The use of disguises in Much Ado About Nothing frequently generates dramatic irony. In particular, the masked ball in Act 2, Scene 1 is the epitome of dramatic irony: whereas the audience is aware of the identity of each of the characters, the characters do not recognize each other. For instance, when the Prince woos Hero on Claudio's behalf, the audience knows that he is disguised as Claudio, but Hero does not. The dramatic irony that arises from the masks also creates a series of comic misunderstandings: Beatrice insults Benedick to his face without realizing who he is. In order to avoid revealing his identity, Benedick is forced to hold his tongue. The audience's awareness that Beatrice's masked partner is Benedick makes the latter's clipped, polite responses a source of comedy.
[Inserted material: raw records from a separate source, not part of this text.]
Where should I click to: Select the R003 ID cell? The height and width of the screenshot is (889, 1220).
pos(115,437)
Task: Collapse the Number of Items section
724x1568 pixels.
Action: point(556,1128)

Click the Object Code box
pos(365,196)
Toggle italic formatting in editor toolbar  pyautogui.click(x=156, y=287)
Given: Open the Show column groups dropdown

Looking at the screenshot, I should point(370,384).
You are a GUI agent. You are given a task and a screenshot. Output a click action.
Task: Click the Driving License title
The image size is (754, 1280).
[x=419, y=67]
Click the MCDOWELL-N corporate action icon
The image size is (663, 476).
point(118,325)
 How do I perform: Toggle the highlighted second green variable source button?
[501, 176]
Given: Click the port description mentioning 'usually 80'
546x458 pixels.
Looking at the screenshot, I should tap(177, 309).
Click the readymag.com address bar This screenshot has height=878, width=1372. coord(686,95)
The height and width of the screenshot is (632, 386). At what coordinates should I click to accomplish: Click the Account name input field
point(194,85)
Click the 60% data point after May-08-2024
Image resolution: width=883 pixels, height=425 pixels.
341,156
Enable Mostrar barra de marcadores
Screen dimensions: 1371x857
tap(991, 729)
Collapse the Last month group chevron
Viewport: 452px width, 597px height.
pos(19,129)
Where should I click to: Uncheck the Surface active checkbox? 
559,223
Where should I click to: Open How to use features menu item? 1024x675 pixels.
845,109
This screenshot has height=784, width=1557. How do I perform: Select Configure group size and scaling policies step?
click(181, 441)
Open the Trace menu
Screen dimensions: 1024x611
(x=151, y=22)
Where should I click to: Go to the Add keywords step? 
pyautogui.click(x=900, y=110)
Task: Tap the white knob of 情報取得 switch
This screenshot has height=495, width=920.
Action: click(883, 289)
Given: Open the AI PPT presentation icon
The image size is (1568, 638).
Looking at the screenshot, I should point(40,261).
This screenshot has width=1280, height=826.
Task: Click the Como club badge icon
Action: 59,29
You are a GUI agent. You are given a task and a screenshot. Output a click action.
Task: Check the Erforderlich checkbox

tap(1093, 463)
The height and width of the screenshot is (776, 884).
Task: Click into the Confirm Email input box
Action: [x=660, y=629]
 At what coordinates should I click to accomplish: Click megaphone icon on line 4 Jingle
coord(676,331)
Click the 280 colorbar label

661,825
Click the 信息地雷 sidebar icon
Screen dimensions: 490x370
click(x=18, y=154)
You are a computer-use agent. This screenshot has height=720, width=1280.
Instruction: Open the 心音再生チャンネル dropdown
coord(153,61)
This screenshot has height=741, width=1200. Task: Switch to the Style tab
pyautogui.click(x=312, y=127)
A more sinister example of dramatic irony occurs at the ball when Don John briefly convinces the masked Claudio that the Prince has wooed Hero for himself; here, Claudio is unaware that Don John is pretending to think the masked Claudio is Benedick in order to interfere with Claudio and Hero's budding romance. The audience, on the other hand, has been made aware of Don John's machinations in Act 1, Scene 3. Although this misunderstanding is soon resolved, it foreshadows the near-destruction of their relationship later in the play. 

Act 3, Scene 2, in which Don John reveals Hero's apparent infidelity, is a classic example of dramatic irony: the audience knows that the visual evidence (Margaret acting as Hero) to which Don John refers is fabricated, but Claudio and the Prince do not. Throughout Claudio and Leonato's speeches condemning Hero for her "impurity" in the ensuing scene, the audience knows that these allegations are false. This makes the mood of the play more ominous as the audience becomes aware that Hero has become the victim of great injustice.